Re: Soft RAID and EFI systems

[David Brown <david.brown@hesbynett.no>]

On 04/02/14 10:06, Francis Moreau wrote:
> On 02/04/2014 09:57 AM, David Brown wrote:
>> On 04/02/14 09:32, Francis Moreau wrote:
>>> On 02/02/2014 11:30 PM, Chris Murphy wrote:
>>>>
>>>> On Feb 2, 2014, at 2:34 PM, Francis Moreau <francis.moro@gmail.com>
>>>> wrote:
>>>>>
>>>>> That's funny because one of the reasons I want to use UEFI
>>>>> firmware is to get rid of grub (I don't like it and the way it
>>>>> has become such a bloated beast): since /boot is vfat and has its
>>>>> own partition, I prefer use a much simpler bootloader such as
>>>>> gummyboot.
>>>>
>>>> It might be possible to do what you want with mdadm metadata
>>>> version 1.0. Typically bootable raid1 is ext4 on md raid1 using
>>>> metadata format 1.0, and an internal bitmap. When the partitions
>>>> are not assembled, they each appear as separate ext4 partitions. If
>>>> FAT32 on md raid1 with metadata 1.0 still looks like FAT32 as a
>>>> separate partition, and the mdadm v1.0 metadata at the end of the
>>>> partition doesn't confuse the firmware, what should happen is any
>>>> ESP can boot the system. Once the kernel and initramfs are loaded,
>>>> mdadm will locate the mdadm metadata on each partition and assemble
>>>> them into a single md device, and fstab mounts the md device at
>>>> /boot. So prior to boot they are separate ESPs, and after boot it's
>>>> a single ESP (mirrored). But I haven't tested this arrangement with
>>>> ESPs and UEFI.
>>>
>>> I'll test this configuration and see if it works soon.
>>>
>>>>
>>>> The easiest scenario I've found for resilient boot on EFI systems
>>>> is, well, not easy. First, I put shim and grub package files onto
>>>> each ESP along with the previously posted grub.cfg snippet. Those
>>>> grub.cfgs are one time, non-updatable files, that point to
>>>> /boot/grub2/grub.cfg (produced with grub2-mkconfig on Fedora) on
>>>> Btrfs raid1. That's about as reliable as it gets because the only
>>>> dependencies are grub (which understands Btrfs multiple devices)
>>>> and dracut baking the btrfs module into initramfs. It gets
>>>> essentially fool proof if btrfs is compiled into the kernel. Other
>>>> combinations are easier to break. I basically want ESPs that aren't
>>>> being modified if at all avoidable because FAT32 breaks easily if
>>>> anything is being written to it and there is a crash or power
>>>> failure.
>>>>
>>>
>>> I agree that FAT32 can break during power failure, that's the reason
>>> why I'm trying to make it mirrored.
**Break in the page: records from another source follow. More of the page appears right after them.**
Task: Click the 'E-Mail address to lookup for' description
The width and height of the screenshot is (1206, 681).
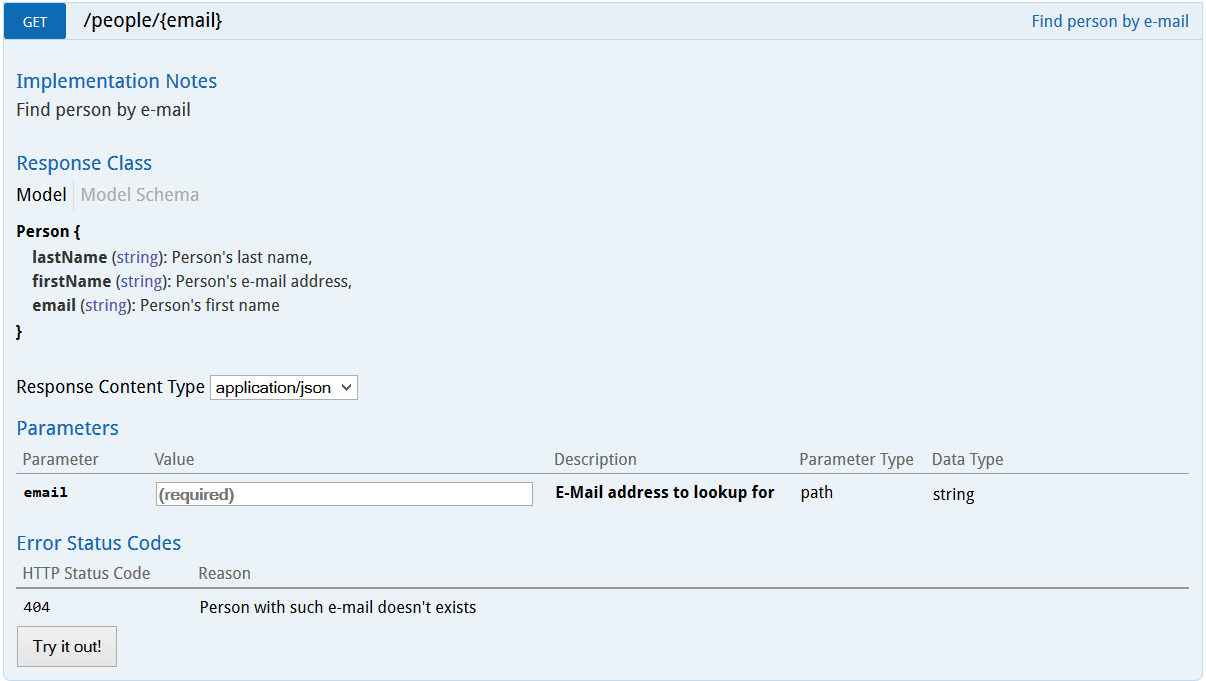Action: tap(664, 492)
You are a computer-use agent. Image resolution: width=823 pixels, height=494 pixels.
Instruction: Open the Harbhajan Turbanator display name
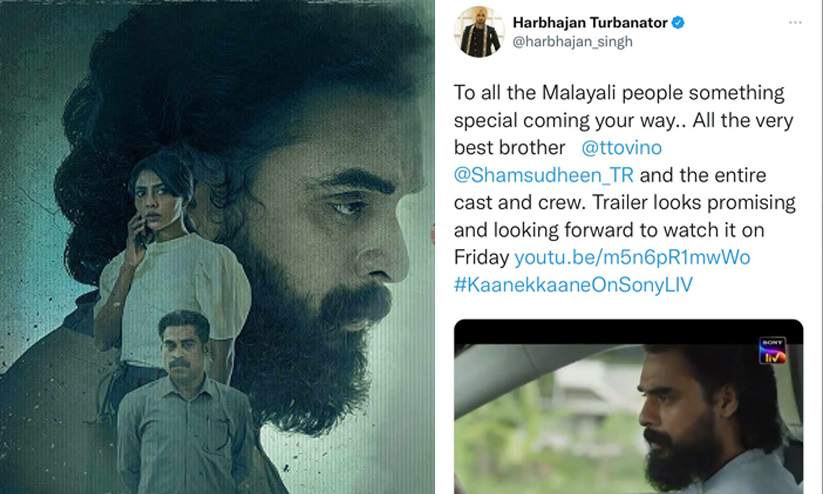590,23
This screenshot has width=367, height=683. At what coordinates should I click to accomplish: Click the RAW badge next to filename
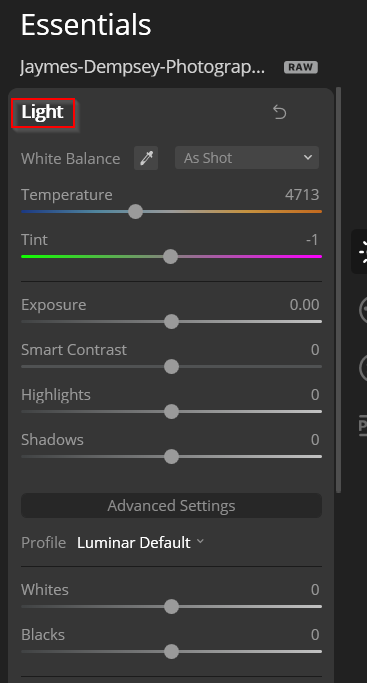point(301,68)
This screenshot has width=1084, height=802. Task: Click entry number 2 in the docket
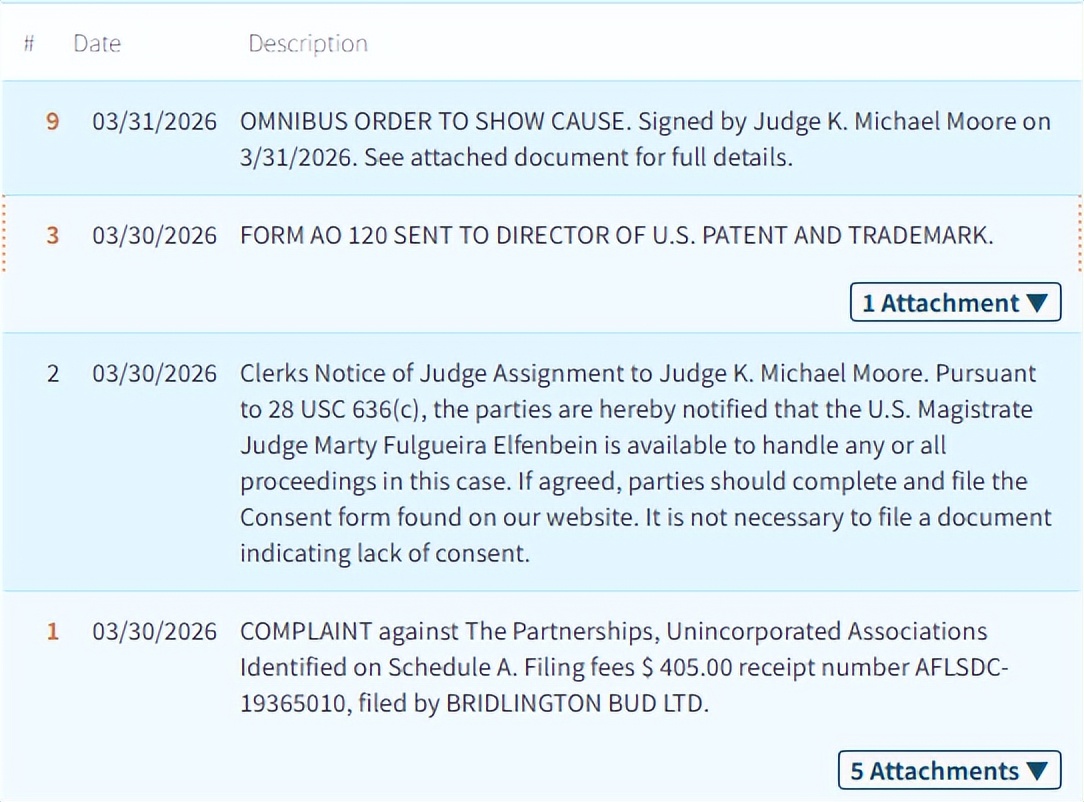coord(53,374)
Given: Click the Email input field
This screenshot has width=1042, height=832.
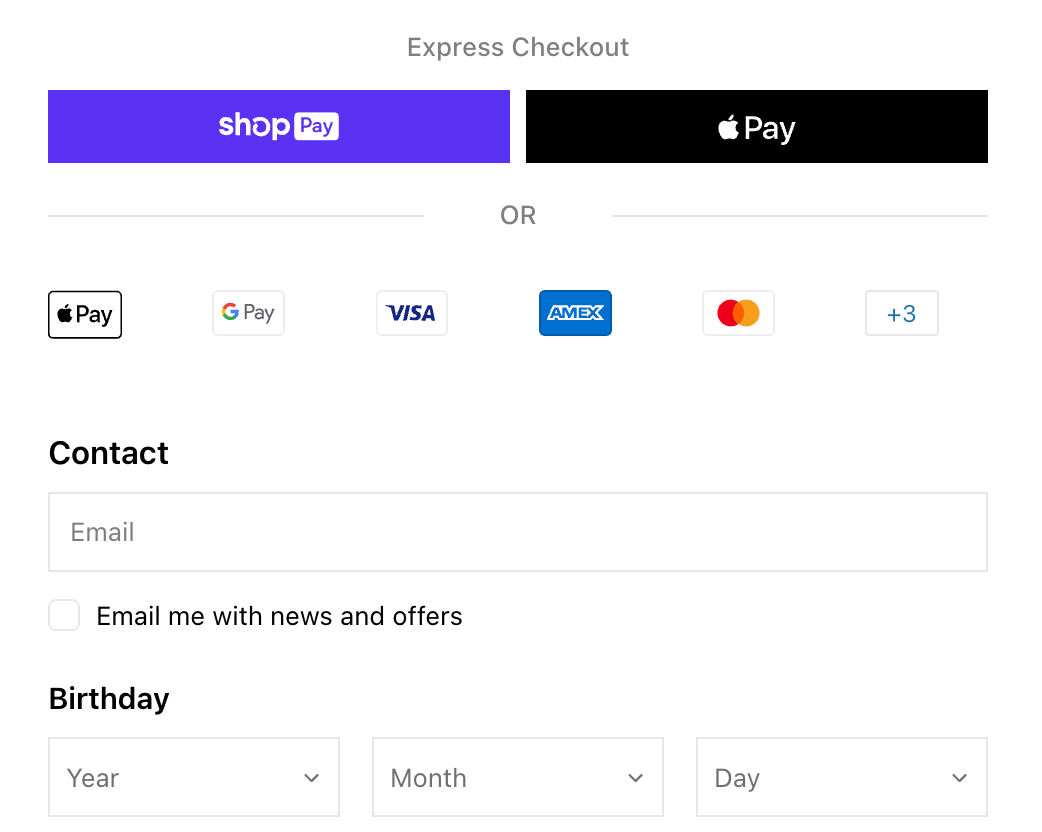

But I want to get rid of grub as
>>> much as possible so I would prefer to use the first solution.
>>
>> Mirroring will not help FAT32 during power failure - you have a good
>> chance of getting two copies of the same error.  And if your power fail
>> hits during writes, you also have a good chance of the two disks having
>> /different/ errors and inconsistencies.  The problem lies in FAT32
>> having no log, and no barriers or ordering when it makes changes -
>> updates to the file data, the directory structure, and the FAT table can
>> happen in different orders, and a power failure can leave one part
>> updated and the other part with old data.  Raid cannot help with this
>> problem.
> 
> Ok, so basically RAID helps only in case of disk failure, right ?

Exactly correct (where "disk failure" includes both complete failure of
the disk, and unrecoverable read errors).  Raid does not help against
corruption due to power fails (if you have a raid card with a battery
backup, and a filesystem with journalling, it should help here), and it
does not help against the most common cause of data loss - human error!

> 
> It seems odd to have chosen FAT32 in the first place then.
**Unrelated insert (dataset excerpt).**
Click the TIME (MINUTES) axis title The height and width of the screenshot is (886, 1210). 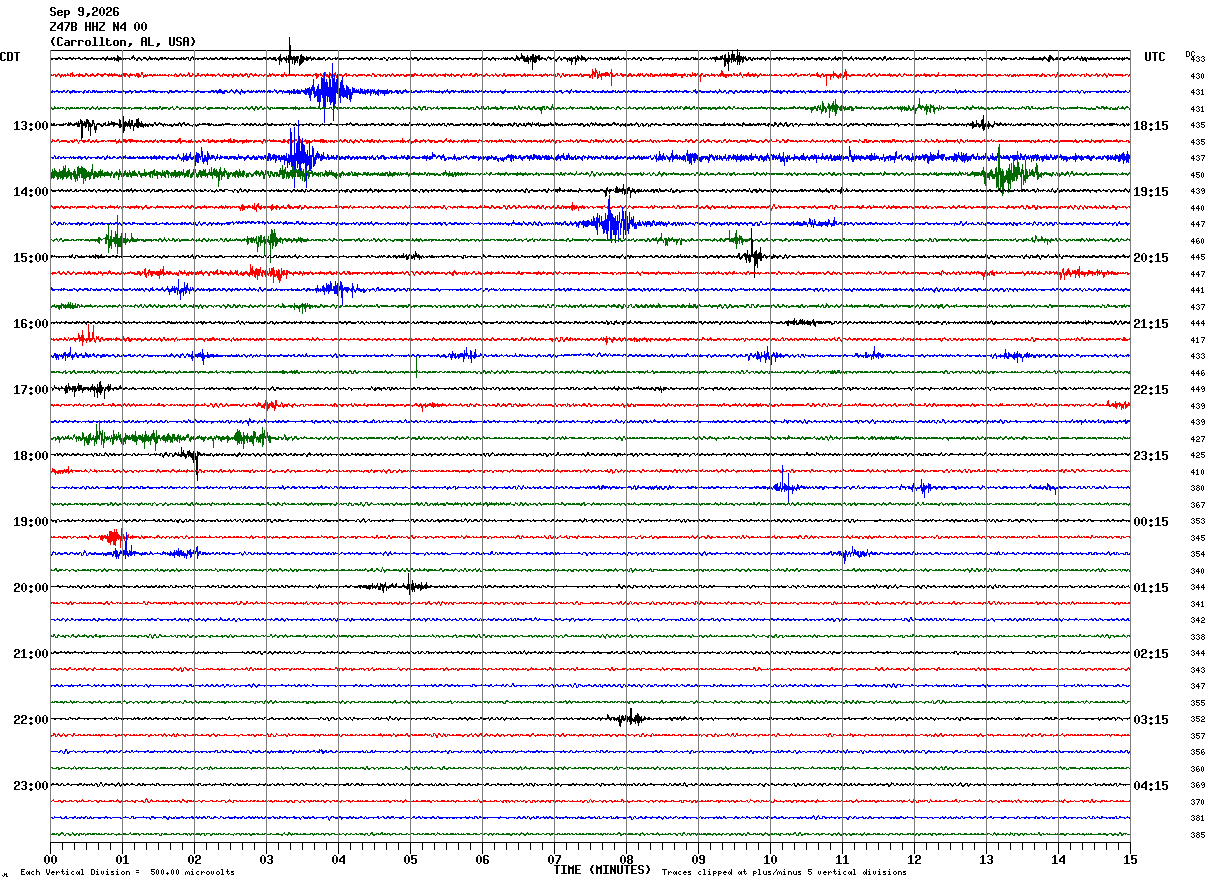tap(602, 870)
FAT32 is the worst possible choice of a filesystem, except for three
aspects - it is quite simple and can be implemented in a small amount of
code (such as in EFI or a bootloader), it is usable on small disks or
partitions, and it is supported by brain-dead OS's that don't understand
better alternatives (NTFS has journalling, but is a monster to implement
in something the size of EFI).

It's a crap filesystem, but it is the "industry standard" for small
disks and small systems.

> 
>>
>> The most important way to protect your FAT32 system is simply to avoid
>> writing to it except when absolutely necessary.  If it is mounted
>> read-only, and only updated when changing grub or updating the kernel,
>> then just make sure you don't power-cycle your machine at that time.
> 
> Well, the problem is that you never know when power failures happen at
> least for me with a small server without any power backup.
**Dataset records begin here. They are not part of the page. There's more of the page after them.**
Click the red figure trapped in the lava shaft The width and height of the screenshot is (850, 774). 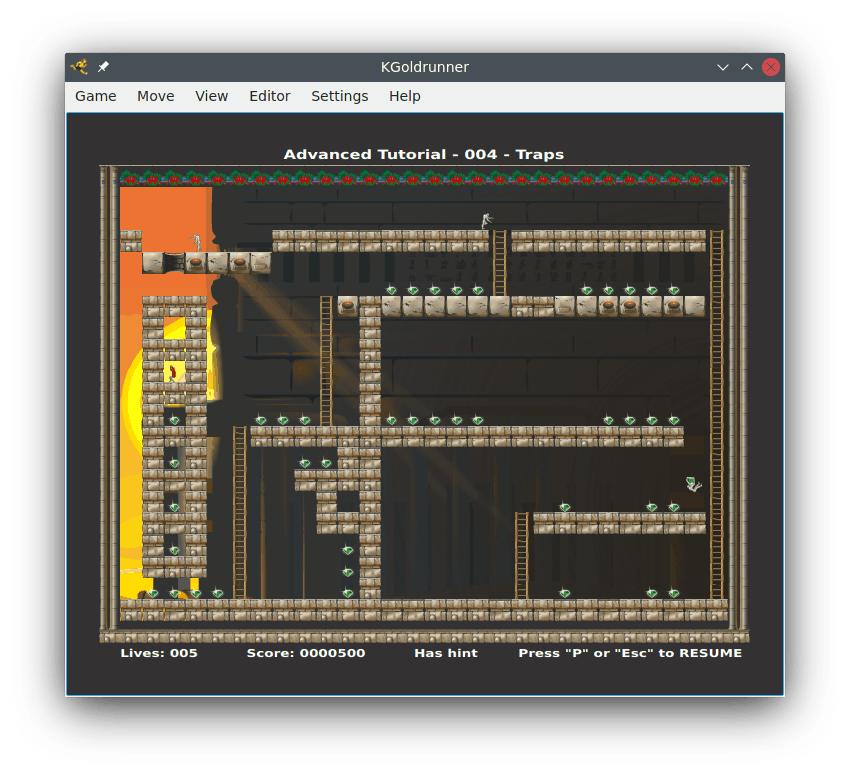171,371
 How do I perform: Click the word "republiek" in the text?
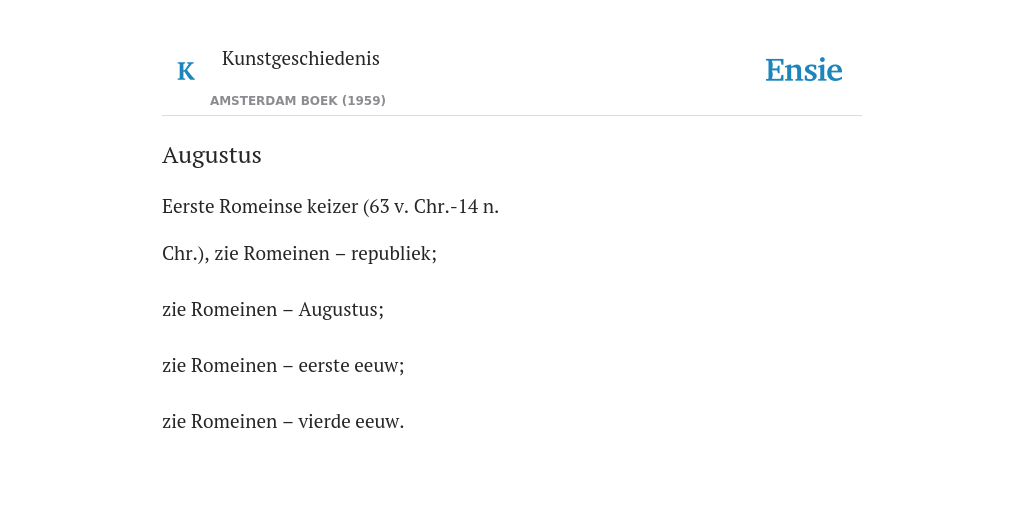click(391, 253)
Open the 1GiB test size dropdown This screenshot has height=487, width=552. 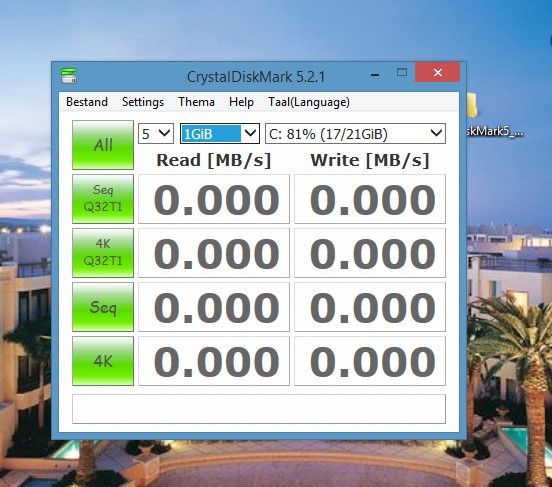(220, 133)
The answer here is staring you in the face... get an UPS.  A small one
is not expensive - you only need it to run the server for a couple of
minutes.  Even though journalled filesystems can keep their /metadata/
consistency after a power failure, they don't normally guarantee /data/
consistency, and certainly cannot guarantee /application level/
consistency.  You get that from doing a proper shutdown.  And remember
also that after an unclean shutdown, restarts involve long consistency
checks at the raid level and at the filesystem level - an UPS will let
you avoid that.

> 
>> The smaller the critical window, the smaller the chances of problems.
>>
>> If you need to do updates more regularly, then your best bet is to have
>> independent FAT32 partitions on the two disks.  Make your updates on one
>> disk, and when it is finished copy the changes onto the other disk.
>> Then you always have a good copy - if you get a crash while the first
>> disk is being updated, then when you re-start the computer, use its boot
>> menu to choose booting from the second disk.
> 
> That seems the best thing to do then.
> 
> Thanks.
> 
>